Introduction – Bmon Linux command for network bandwidth monitoring
Do you need a Linux command for network bandwidth monitoring? This article explains how bmon enables you to easily monitor your network bandwidth usage. Monitoring your network bandwidth can tell you what kind of network speeds you are getting. As a result you might find an application or service consuming a large amount of bandwidth. Bmon is simple and easy to install. I use bmon because it does not require root access. For example some other tools like
iftop use libpcap which requires elevated access to get the input data. Bmon’s input modules, specifically netlink and proc can be used without root access.
Bmon – See your bandwidth usage in a terminal
Bmon is a command line tool. It provides statistics on your network utilization. By default it will display a graph as seen in the screen shot above. Before using bmon you should know which interface you want to monitor. There are multiple ways to see your network interface names. But I prefer the
ip addr command. Run the command as follows:
For example I am interested in my ethernet adapter. But I don’t know the interface name. To figure it out I run
ip addr. I only have one network adapter. And I know lo is the loop back. There
ens3 as seen in the output is my ethernet adapter.
Bmon is available in most Linux distributions. Firstly check your distro’s package management system. For example on Ubuntu, Debian and CentOS you can install it with the following commands. If your distro does not have a bmon package available you can build it from the source code.
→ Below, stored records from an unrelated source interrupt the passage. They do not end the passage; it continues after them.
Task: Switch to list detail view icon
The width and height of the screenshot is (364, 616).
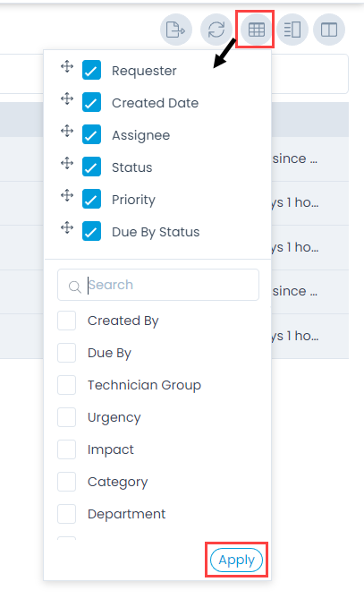Action: [292, 30]
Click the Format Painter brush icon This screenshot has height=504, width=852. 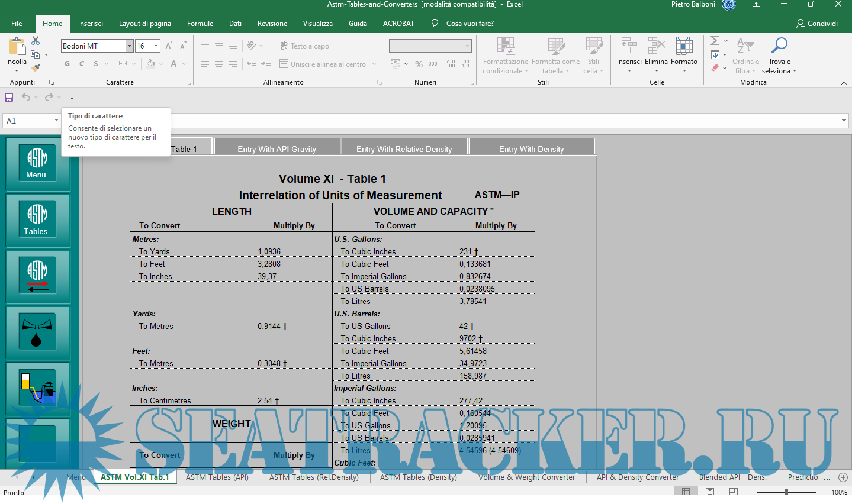(x=36, y=68)
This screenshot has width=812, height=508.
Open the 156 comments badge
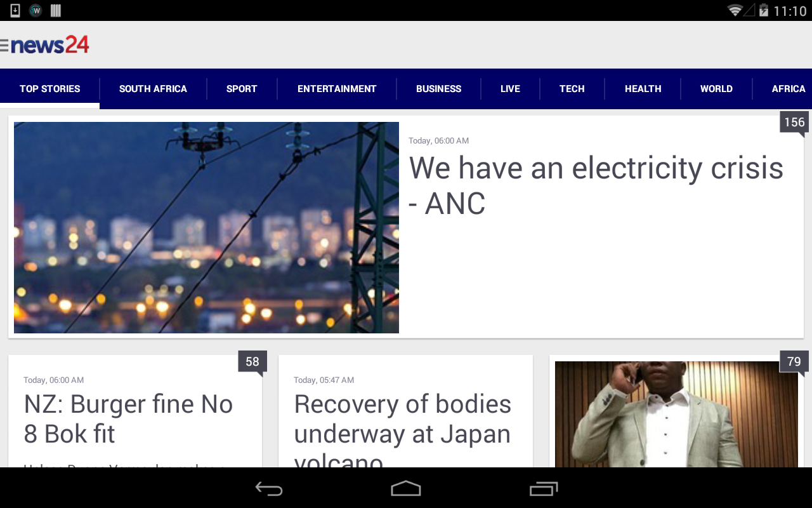coord(794,123)
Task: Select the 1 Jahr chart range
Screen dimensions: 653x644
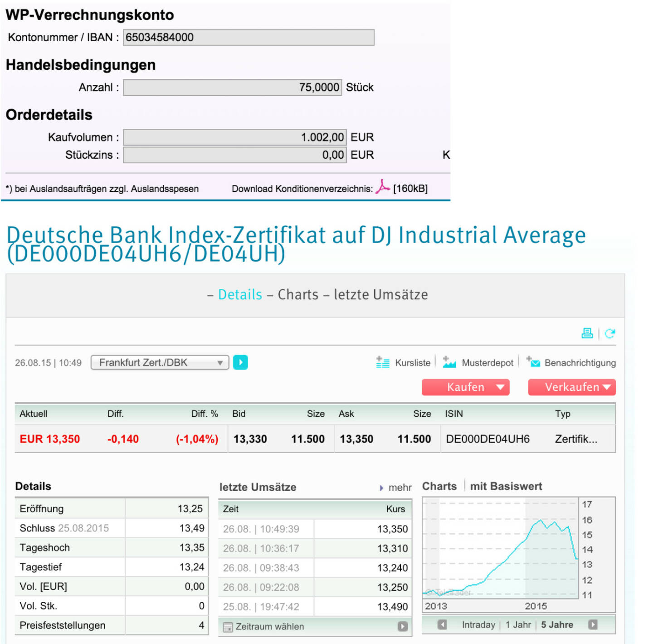Action: click(518, 624)
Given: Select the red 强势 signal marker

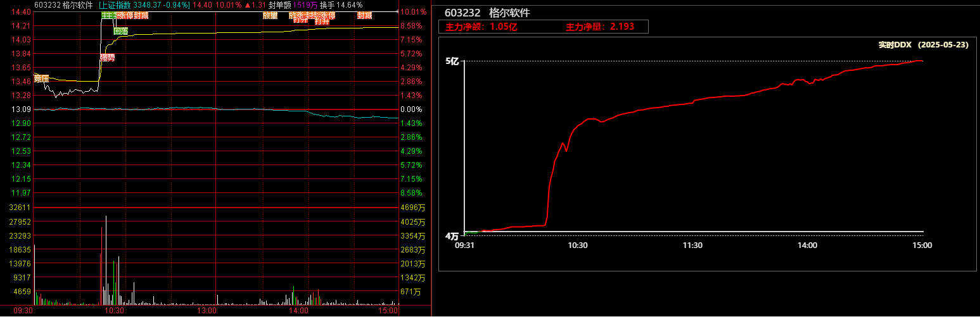Looking at the screenshot, I should point(107,58).
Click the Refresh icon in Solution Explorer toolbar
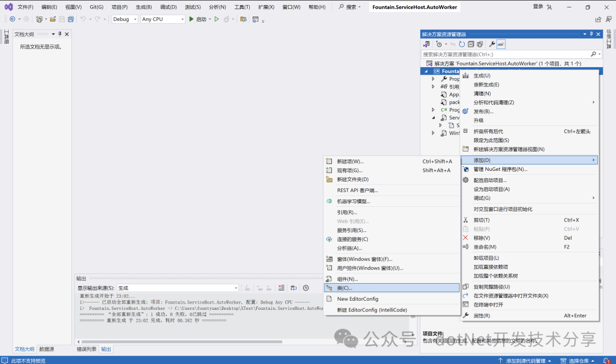 462,44
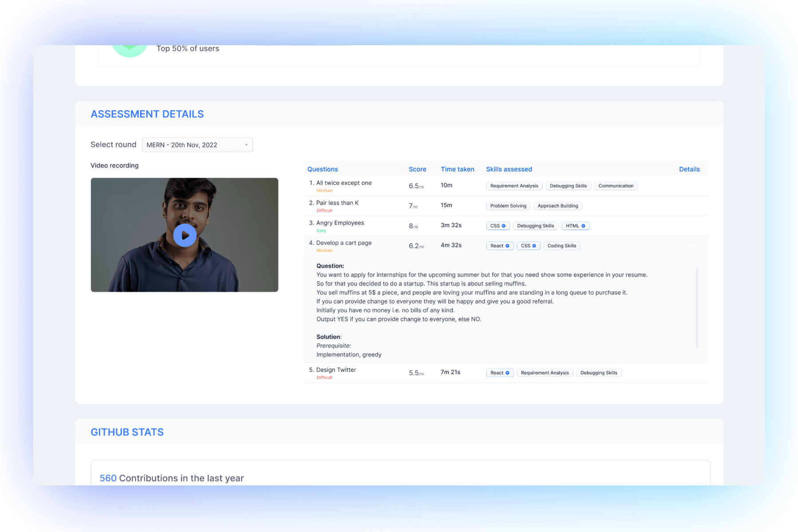Image resolution: width=798 pixels, height=532 pixels.
Task: Expand the All twice except one question
Action: click(344, 183)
Install bmon on Ubuntu and Debian
Installing bmon on Ubuntu or Debian is done using the apt package manager. Be sure to use the sudo command. Because installing system wide packages requires root access.
sudo apt-get install bmon
Install bmon on CentOS
On CentOS the installation is similar. But you use the yum package manager command. Again use sudo.
sudo yum install bmon
Running the bmon command to see your network usage
To use Bmon you simply run the bmon command. The default options should work on all systems.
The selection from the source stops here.